Covid-19. Civic Universities, Societal Innovation and the Recovery of Local Communities
DOI:
https://doi.org/10.4468/2021.1.06goddardKeywords:
Societal Innovation, Universities, Covid-19, Recovery, European Economy, Global MarketsAbstract
Corona virus has had a differential impact on not only various age and ethnic groups but also on different localities. In many of these places, universities have hitherto acted in dual roles as key anchor and as knowledge institutions. During the crisis, many universities have worked with heath service providers, businesses, local authorities and the community and voluntary sector with real pace, skill and scale in a way that has reinforced the trust and confidence of local people in their universities. Whilst the immediate focus has been on the contribution of the medical and life sciences, civically minded universities have also drawn on the social sciences to help public authorities address the challenges of economic and social recovery in a more sustainable and inclusive way. This has required them to put citizens at the heart of placed based societal innovation.
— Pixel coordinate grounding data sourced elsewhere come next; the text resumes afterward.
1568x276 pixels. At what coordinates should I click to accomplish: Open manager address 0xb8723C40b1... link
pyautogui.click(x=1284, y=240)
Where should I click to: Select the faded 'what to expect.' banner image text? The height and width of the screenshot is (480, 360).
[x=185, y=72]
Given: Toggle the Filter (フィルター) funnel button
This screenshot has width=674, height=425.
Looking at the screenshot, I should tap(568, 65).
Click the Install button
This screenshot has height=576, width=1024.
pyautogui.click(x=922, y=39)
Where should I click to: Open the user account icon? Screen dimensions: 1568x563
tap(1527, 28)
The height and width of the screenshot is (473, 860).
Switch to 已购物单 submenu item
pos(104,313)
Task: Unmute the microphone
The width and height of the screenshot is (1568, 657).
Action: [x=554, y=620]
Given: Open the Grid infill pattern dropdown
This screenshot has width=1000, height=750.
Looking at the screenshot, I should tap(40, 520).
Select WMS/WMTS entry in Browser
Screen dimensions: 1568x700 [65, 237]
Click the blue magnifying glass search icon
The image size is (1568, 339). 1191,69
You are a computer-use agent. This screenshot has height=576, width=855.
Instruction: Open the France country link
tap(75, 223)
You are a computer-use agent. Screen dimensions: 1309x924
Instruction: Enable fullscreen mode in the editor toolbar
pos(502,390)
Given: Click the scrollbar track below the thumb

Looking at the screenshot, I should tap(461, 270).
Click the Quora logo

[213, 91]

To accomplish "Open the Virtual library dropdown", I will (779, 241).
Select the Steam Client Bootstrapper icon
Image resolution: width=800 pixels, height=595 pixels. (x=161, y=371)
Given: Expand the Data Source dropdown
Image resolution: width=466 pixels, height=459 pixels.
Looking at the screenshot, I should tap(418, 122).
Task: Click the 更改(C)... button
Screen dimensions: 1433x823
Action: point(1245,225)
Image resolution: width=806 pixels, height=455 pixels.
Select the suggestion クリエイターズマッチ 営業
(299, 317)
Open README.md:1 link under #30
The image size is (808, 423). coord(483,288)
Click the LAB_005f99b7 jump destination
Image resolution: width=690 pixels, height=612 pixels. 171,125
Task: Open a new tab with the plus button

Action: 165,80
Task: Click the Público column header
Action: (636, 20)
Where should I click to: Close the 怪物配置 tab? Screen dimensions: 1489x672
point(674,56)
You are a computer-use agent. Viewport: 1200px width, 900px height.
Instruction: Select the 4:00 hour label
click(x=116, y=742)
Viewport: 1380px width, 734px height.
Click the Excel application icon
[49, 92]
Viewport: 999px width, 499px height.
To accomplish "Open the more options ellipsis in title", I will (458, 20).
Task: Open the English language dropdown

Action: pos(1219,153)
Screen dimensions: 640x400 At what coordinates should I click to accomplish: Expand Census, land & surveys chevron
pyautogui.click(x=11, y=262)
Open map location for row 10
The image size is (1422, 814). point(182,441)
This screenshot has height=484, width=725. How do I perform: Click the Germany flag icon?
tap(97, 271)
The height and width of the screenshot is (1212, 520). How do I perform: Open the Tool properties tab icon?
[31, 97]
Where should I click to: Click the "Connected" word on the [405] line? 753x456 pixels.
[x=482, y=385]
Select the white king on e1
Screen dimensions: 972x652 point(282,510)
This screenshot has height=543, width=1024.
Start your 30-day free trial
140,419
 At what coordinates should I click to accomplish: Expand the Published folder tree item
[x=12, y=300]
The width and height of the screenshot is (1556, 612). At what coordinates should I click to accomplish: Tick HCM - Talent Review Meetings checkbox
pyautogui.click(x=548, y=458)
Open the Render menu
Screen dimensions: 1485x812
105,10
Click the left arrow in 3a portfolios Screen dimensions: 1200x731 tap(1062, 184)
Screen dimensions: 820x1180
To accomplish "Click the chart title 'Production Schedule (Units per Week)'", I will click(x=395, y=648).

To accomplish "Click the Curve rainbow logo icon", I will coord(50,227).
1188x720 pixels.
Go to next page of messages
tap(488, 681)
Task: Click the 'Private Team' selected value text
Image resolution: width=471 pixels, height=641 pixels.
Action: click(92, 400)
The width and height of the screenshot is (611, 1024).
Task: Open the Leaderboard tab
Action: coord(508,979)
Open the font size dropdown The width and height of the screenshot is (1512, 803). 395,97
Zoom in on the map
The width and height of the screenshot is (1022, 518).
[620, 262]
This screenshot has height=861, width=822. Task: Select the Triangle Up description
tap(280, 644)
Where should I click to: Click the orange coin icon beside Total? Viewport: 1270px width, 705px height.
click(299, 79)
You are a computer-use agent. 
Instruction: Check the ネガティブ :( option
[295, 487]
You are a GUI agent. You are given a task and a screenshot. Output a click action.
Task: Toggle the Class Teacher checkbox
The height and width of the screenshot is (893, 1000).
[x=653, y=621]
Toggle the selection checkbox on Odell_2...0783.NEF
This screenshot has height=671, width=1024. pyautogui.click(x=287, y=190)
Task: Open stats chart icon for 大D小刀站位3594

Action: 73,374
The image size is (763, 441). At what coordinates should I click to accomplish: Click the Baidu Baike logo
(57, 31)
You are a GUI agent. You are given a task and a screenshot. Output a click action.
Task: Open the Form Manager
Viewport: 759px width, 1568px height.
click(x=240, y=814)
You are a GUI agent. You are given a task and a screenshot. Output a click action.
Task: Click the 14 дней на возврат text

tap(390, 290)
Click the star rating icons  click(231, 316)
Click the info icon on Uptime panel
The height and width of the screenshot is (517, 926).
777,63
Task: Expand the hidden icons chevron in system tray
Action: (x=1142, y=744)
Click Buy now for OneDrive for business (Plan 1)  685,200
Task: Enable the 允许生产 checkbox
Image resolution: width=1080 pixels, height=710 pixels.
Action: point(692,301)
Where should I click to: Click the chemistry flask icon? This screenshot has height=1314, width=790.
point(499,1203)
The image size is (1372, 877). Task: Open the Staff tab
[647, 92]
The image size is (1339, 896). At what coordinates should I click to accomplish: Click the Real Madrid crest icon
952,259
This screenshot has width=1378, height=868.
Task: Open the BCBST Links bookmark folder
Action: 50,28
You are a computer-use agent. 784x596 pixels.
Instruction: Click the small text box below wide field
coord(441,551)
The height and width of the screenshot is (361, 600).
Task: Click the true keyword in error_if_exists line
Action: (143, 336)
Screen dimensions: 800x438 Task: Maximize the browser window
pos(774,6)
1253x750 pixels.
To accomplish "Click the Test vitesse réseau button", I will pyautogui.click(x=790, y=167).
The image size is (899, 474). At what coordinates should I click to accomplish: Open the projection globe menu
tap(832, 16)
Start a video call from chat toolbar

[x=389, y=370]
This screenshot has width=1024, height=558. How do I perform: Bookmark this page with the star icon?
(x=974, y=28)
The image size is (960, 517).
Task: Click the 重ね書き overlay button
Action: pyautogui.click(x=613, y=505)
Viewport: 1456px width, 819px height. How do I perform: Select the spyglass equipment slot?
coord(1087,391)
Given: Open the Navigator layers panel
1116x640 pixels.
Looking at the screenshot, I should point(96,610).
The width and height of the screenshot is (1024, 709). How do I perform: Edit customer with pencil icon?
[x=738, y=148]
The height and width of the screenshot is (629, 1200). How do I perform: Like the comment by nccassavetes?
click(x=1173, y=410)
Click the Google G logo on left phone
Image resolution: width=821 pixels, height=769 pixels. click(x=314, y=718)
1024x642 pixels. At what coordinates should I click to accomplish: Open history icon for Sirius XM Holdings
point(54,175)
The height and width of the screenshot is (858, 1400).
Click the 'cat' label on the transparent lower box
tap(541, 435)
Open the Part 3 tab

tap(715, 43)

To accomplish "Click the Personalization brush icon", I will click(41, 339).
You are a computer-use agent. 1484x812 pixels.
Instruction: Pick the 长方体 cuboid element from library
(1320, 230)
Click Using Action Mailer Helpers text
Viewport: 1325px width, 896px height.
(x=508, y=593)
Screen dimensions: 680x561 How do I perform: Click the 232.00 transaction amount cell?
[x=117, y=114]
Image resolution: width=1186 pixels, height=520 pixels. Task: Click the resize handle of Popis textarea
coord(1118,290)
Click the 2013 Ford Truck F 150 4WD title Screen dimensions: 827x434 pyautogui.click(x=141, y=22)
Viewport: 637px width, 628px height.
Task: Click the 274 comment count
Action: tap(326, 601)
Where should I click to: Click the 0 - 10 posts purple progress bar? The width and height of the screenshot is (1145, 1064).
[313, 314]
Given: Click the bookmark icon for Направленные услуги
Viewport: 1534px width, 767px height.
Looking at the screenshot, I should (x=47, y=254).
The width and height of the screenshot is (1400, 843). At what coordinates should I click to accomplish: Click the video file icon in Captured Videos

Going forward universities and their funders must learn from the good they have done during the health crises and then seek to build a ‘new normal’ based on values rather than on quasi-artificial performance metrics. A values approach would embed a university more strongly within local government structures where it could then benefit from political influence and financial systems. Firms of all sizes and from all places, local and national would then be much more aware of the contribution universities can make to society in the round.